Les acteurs de la protection judiciaire et sociale des enfants et des jeunes de moins de 21 ans ont exprimé leur vive préoccupation face au manque d'infrastructures du service de l'Action éducative en milieu ouvert (AEMO) dans plusieurs zones reculées du Sénégal.

Cette question a été soulevée ce mardi à Kolda à l'ouverture d'un atelier de trois jours initié par le ministère de la Justice pour partager et consolider les référentiels des intervenants de la protection judiciaire et sociale des mineurs.

Réunissant des professionnels venus de différentes régions du pays, la rencontre vise à harmoniser les pratiques et à renforcer la coordination entre les différents acteurs engagés dans la prise en charge des enfants en situation de vulnérabilité ou en conflit avec la loi.

Lors du point de presse qu'elle a animé à cette occasion , Madame Anna Pène Téliko, Directrice adjointe de la Direction générale de la Protection judiciaire et sociale au ministère de la Justice, a salué les progrès réalisés ces dernières années dans l'extension des services de l'AEMO sur le territoire national.

« Nous avons réussi à avoir un maillage du territoire national en termes d'action éducative en milieu ouvert. Depuis 2022, nous sommes passés de 24 à 48 services de l'AEMO, correspondant aux départements du pays », a-t-elle indiqué.

Toutefois, elle a regretté que cette avancée institutionnelle ne soit pas accompagnée d'un développement suffisant des infrastructures.

« Ces créations institutionnelles ne suivent pas la tendance structurelle. La situation n'est pas tellement reluisante », a reconnu Mme Téliko, soulignant les difficultés rencontrées par les services dans plusieurs localités éloignées où les besoins de protection de l'enfance sont particulièrement importants.

Face à cette situation, la responsable a assuré que l'État est engagé dans un processus d'amélioration des conditions de fonctionnement de la justice juvénile. Elle a notamment évoqué le projet de modernisation de la justice juvénile actuellement en cours, qui prévoit la construction et l'équipement de nouvelles structures adaptées.

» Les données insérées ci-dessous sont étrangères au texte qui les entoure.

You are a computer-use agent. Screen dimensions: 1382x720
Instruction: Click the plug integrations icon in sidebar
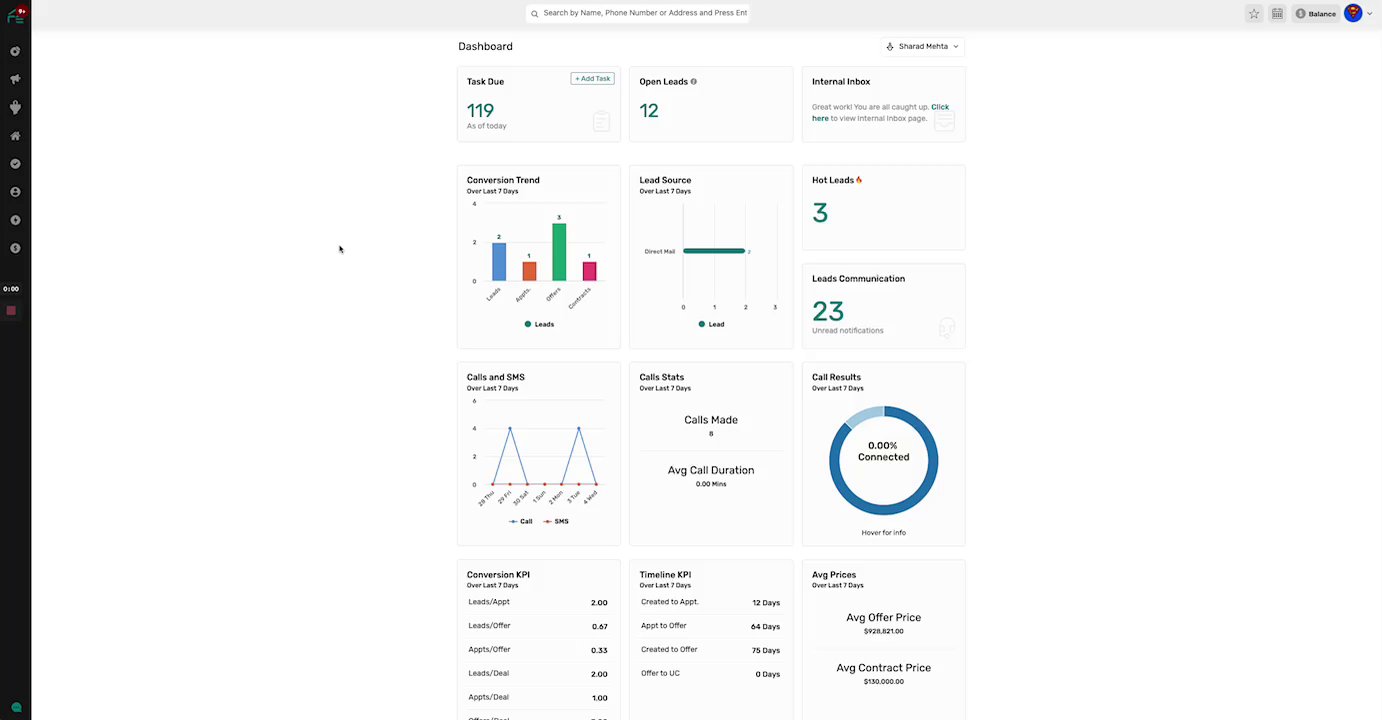[15, 107]
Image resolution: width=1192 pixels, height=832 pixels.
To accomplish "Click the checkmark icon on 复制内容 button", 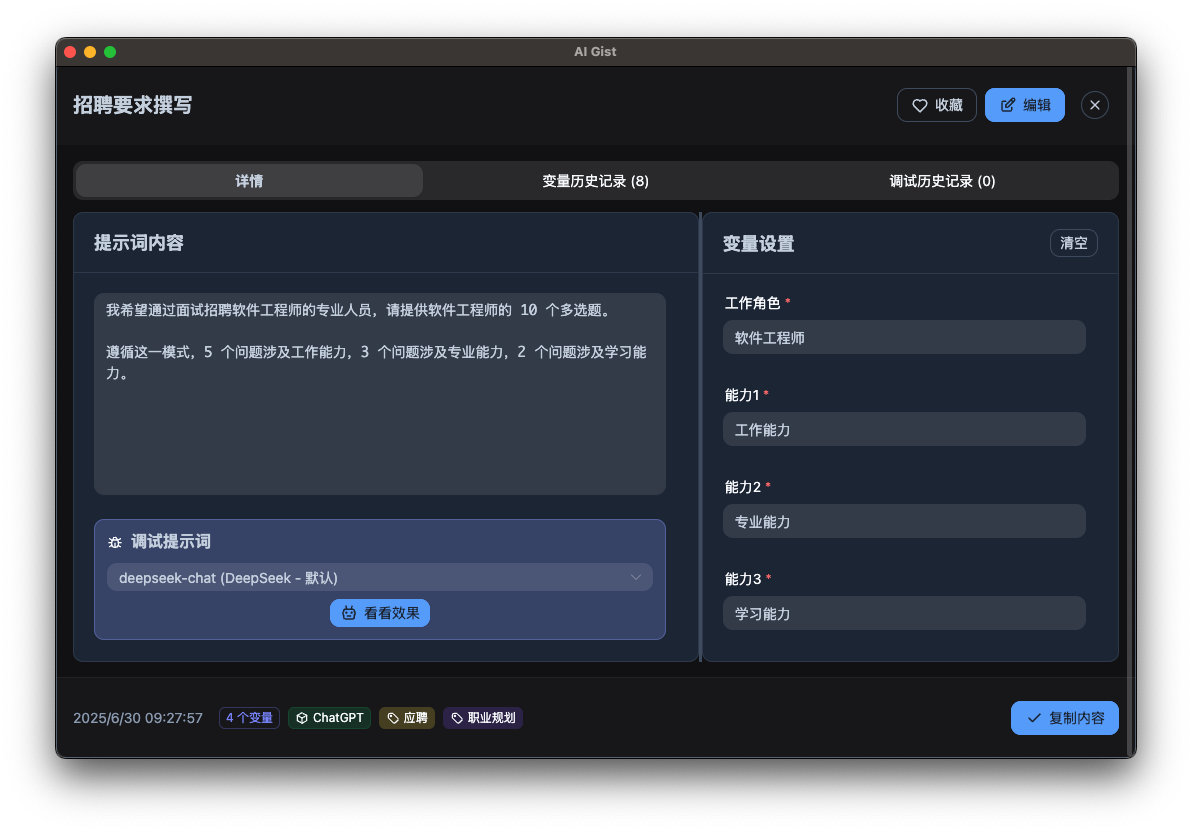I will point(1035,718).
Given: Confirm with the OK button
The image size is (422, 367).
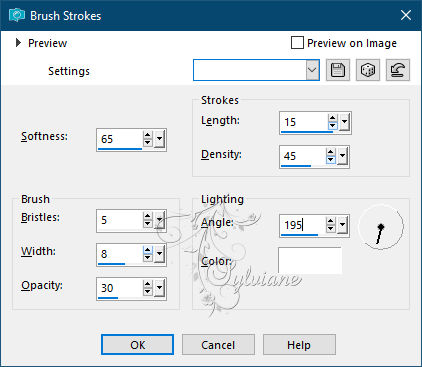Looking at the screenshot, I should [137, 345].
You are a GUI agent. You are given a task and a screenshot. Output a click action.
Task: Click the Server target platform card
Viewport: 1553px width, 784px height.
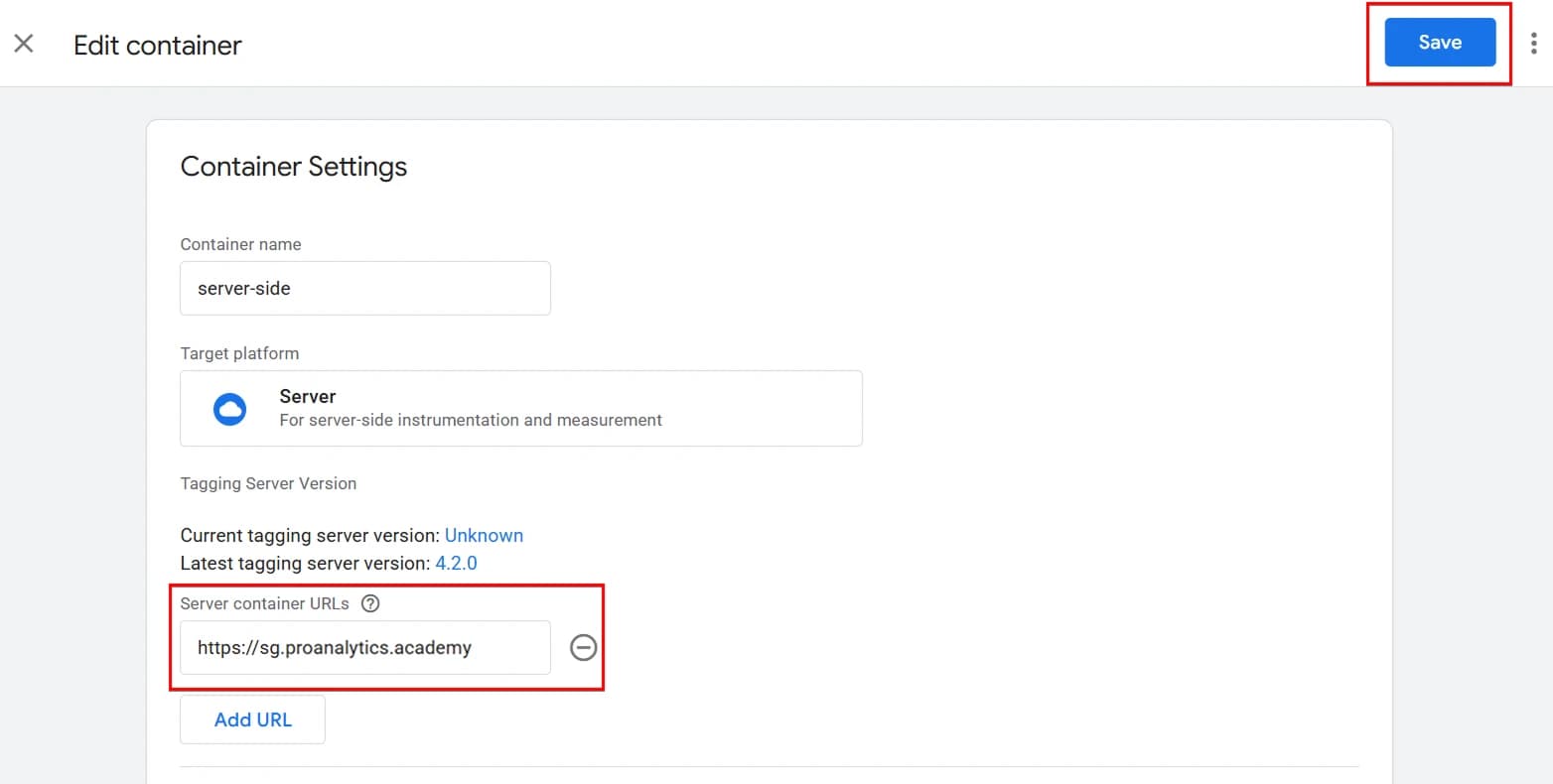pyautogui.click(x=520, y=408)
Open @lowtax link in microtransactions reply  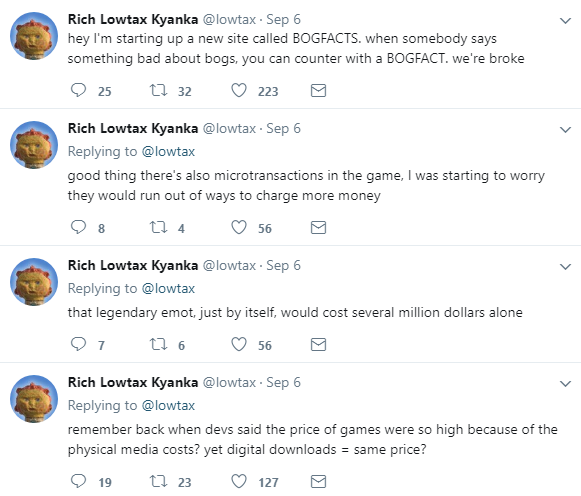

Parmi les initiatives annoncées figure la réalisation à Kolda d'un centre d'accueil répondant aux normes requises pour la prise en charge des mineurs. Des interventions similaires sont également prévues dans d'autres zones considérées comme prioritaires, notamment à Matam et à Mbacké.

Selon les participants, le renforcement des infrastructures et des moyens d'intervention demeure indispensable pour garantir une protection efficace des enfants et des jeunes confrontés à diverses formes de vulnérabilité. Ils estiment que l'amélioration des conditions de travail des services de l'AEMO constitue un levier essentiel pour assurer une prise en charge de proximité et mieux répondre aux défis de la protection de l'enfance dans les régions les plus éloignées du pays.

Les travaux de l'atelier se poursuivront jusqu'au 11 juin avec des échanges portant sur les mécanismes de protection, les référentiels d'intervention et les perspectives de renforcement du dispositif national de protection judiciaire et sociale des mineurs.